Apify Actor Developer

Build, test, deploy, and monetize Apify Actors - serverless cloud applications for web scraping, data extraction, and automation.

Prerequisites

Ensure these are available:

Node.js 18+ or Python 3.9+
Apify CLI: npm install -g apify-cli
Logged in: apify login

Workflow

Phase 1: Project Initialization

Create Actor from template:

# JavaScript templates
apify create my-actor -t js-start                      # Basic starter
apify create my-actor -t js-crawlee-cheerio            # Fast HTTP scraping
apify create my-actor -t js-crawlee-playwright-chrome  # Browser automation
apify create my-actor -t js-crawlee-puppeteer-chrome   # Puppeteer-based
apify create my-actor -t js-langchain                  # LangChain AI
apify create my-actor -t js-langgraph-agent            # LangGraph agent

# TypeScript templates
apify create my-actor -t ts-start                      # Basic starter
apify create my-actor -t ts-crawlee-cheerio            # Fast HTTP scraping
apify create my-actor -t ts-crawlee-playwright-chrome  # Browser automation
apify create my-actor -t ts-crawlee-puppeteer-chrome   # Puppeteer-based
apify create my-actor -t ts-mcp-proxy                  # MCP server proxy

# Python templates
apify create my-actor -t python-start                  # Basic starter
apify create my-actor -t python-crawlee-beautifulsoup  # BeautifulSoup crawler
apify create my-actor -t python-crawlee-playwright     # Playwright crawler
apify create my-actor -t python-playwright             # Playwright scraper
apify create my-actor -t python-selenium               # Selenium scraper
apify create my-actor -t python-scrapy                 # Scrapy integration
apify create my-actor -t python-crewai                 # CrewAI agents
apify create my-actor -t python-langgraph              # LangGraph agents
apify create my-actor -t python-pydanticai             # PydanticAI
apify create my-actor -t python-mcp-proxy              # MCP server proxy

Project structure created:

my-actor/
├── .actor/
│   ├── actor.json           # Actor metadata and configuration
│   ├── input_schema.json    # Input UI and validation
│   ├── dataset_schema.json  # Output structure (optional)
│   └── pay_per_event.json   # PPE monetization config (optional)
├── src/
│   └── main.js              # Main entry point (or main.py)
├── README.md                # Documentation (becomes Store page)
├── Dockerfile               # Build configuration
└── package.json             # Dependencies (or requirements.txt)

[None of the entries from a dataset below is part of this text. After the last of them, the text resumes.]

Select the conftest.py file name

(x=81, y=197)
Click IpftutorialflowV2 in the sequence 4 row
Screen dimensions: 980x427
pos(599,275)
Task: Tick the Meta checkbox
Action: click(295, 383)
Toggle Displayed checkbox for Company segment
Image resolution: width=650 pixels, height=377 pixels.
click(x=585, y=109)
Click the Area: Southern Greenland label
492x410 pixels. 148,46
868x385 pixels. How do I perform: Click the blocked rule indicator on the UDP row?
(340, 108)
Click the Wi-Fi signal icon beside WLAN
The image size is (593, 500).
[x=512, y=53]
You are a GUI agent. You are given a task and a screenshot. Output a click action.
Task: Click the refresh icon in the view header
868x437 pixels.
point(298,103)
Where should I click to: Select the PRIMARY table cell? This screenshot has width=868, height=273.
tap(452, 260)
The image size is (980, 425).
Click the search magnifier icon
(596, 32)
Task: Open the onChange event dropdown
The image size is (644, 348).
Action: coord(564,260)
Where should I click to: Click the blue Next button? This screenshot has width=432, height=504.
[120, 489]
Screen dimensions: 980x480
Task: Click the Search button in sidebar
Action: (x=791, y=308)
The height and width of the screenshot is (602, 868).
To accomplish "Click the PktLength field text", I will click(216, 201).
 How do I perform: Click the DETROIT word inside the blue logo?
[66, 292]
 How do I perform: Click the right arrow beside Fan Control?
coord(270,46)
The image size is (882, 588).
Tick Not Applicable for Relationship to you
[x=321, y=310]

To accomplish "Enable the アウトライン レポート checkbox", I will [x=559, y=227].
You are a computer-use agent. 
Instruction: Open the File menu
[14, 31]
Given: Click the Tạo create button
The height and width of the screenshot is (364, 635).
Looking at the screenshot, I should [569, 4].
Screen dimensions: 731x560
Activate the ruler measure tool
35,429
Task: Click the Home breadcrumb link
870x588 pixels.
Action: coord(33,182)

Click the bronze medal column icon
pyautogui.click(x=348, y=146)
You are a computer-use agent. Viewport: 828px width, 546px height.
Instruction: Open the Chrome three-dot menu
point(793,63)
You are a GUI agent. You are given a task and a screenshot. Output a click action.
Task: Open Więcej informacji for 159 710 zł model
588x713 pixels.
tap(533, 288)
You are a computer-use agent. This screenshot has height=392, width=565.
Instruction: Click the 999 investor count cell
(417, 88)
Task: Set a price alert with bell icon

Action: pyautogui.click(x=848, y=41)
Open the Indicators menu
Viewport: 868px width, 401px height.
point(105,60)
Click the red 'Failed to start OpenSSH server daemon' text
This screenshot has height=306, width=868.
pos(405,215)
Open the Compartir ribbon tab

Phase 2: Define Actor Configuration

Configure .actor/actor.json:

{
  "actorSpecification": 1,
  "name": "my-scraper",
  "title": "My Web Scraper",
  "description": "Scrapes data from websites efficiently",
  "version": "1.0",
  "buildTag": "latest",
  "input": "./input_schema.json",
  "storages": {
    "dataset": "./dataset_schema.json"
  }
}

Design input schema (.actor/input_schema.json):

{
  "title": "My Scraper Input",
  "type": "object",
  "schemaVersion": 1,
  "description": "Configure the scraper settings. <a href='https://example.com/guide' target='_blank'>See full guide</a>",
  "properties": {
    "startUrls": {
      "title": "Start URLs",
      "type": "array",
      "description": "URLs to start scraping from",
      "editor": "requestListSources",
      "prefill": [{ "url": "https://example.com" }]
    },
    "maxItems": {
      "title": "Max Items",
      "type": "integer",
      "description": "Maximum number of items to scrape (0 = unlimited)",
      "default": 100,
      "minimum": 0,
      "editor": "number"
    },
    "proxyConfig": {
      "title": "Proxy Configuration",
      "type": "object",
      "description": "Select proxies for anti-blocking",
      "editor": "proxy",
      "prefill": { "useApifyProxy": true },
      "sectionCaption": "Advanced Settings",
      "sectionDescription": "Configure proxy and performance options"
    }
  },
  "required": ["startUrls"]
}

Input schema editor types:

textfield - Single line text
textarea - Multi-line text
javascript / python - Code with syntax highlighting
number - Numeric input with min/max validation
select - Dropdown (requires enum or enumSuggestedValues)
requestListSources - URL list for Crawlee
proxy - Apify proxy configuration
datepicker - Date selection (absolute/relative)
checkbox - Boolean toggle
json - Raw JSON editor
keyValue - Key-value pairs
stringList - Array of strings
hidden - Hidden field

Phase 3: Implement Actor Logic

JavaScript/TypeScript Actor (src/main.js):

import { Actor } from 'apify';
import { CheerioCrawler } from 'crawlee';

await Actor.init();

// Get input
const { startUrls, maxItems = 100, proxyConfig } = await Actor.getInput();

// Configure proxy
const proxyConfiguration = await Actor.createProxyConfiguration(proxyConfig);

let itemCount = 0;

const crawler = new CheerioCrawler({
  proxyConfiguration,
  maxRequestsPerCrawl: maxItems || undefined,

  async requestHandler({ $, request, enqueueLinks }) {
    // Extract data
    const title = $('h1').text().trim();
    const description = $('meta[name="description"]').attr('content');

    // Save to dataset
    await Actor.pushData({
      url: request.url,
      title,
      description,
      scrapedAt: new Date().toISOString(),
    });

    itemCount++;
    if (maxItems && itemCount >= maxItems) return;

    // Follow links
    await enqueueLinks({
      globs: ['https://example.com/**'],
    });
  },
});

await crawler.run(startUrls);

await Actor.exit(`Scraped ${itemCount} items`);

Python Actor (src/main.py):

import asyncio
from apify import Actor

async def main():
    async with Actor:
        # Get input
        actor_input = await Actor.get_input() or {}
        start_urls = actor_input.get('startUrls', [])
        max_items = actor_input.get('maxItems', 100)

        item_count = 0

        # Simple example without Crawlee
        for url_obj in start_urls:
            url = url_obj.get('url')

            # Your scraping logic here
            await Actor.push_data({
                'url': url,
                'status': 'scraped',
            })

            item_count += 1
            if max_items and item_count >= max_items:
                break

        await Actor.set_status_message(f'Scraped {item_count} items')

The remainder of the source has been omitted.